ASSIGNMENT
All lines with the word "Select" must be pulled from the entries below.

DATA FOR THE TASK

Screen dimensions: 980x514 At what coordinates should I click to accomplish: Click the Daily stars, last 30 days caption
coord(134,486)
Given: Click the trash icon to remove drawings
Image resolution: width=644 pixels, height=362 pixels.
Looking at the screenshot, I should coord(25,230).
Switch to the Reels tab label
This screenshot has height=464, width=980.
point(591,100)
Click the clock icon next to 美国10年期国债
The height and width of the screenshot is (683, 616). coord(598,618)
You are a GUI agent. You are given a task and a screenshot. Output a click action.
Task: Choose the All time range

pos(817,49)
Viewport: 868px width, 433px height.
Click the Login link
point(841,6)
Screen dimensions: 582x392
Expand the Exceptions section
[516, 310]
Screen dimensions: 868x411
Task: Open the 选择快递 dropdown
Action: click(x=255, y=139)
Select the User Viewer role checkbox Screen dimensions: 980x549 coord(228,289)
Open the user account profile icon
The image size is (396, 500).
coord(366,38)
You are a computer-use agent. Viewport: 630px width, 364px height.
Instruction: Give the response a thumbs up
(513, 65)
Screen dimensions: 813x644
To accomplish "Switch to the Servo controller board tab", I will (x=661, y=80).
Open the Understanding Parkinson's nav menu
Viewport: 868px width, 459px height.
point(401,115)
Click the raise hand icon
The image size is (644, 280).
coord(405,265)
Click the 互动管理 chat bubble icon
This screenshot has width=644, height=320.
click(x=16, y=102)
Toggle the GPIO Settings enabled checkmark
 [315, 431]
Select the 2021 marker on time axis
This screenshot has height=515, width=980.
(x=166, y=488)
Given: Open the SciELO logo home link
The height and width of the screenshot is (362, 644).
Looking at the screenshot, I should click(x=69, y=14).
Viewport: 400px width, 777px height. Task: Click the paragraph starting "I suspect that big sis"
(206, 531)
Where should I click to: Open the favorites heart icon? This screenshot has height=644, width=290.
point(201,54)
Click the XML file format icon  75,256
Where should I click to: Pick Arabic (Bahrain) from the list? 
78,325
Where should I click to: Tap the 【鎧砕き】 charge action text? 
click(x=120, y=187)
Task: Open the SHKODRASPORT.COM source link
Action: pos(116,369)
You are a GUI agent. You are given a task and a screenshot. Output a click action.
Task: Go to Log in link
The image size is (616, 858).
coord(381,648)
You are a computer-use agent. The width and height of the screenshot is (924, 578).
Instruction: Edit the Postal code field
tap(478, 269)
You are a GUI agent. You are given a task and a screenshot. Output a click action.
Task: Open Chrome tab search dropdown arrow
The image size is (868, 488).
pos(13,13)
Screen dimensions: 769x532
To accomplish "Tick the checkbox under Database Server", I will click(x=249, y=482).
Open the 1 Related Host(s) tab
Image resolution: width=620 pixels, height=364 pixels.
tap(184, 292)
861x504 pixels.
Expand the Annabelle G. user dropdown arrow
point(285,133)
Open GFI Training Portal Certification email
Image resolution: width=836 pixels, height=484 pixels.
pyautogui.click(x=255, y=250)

WRITTEN SOLUTION
Select the User Viewer role checkbox Screen dimensions: 980x549 coord(228,289)
Select the 2021 marker on time axis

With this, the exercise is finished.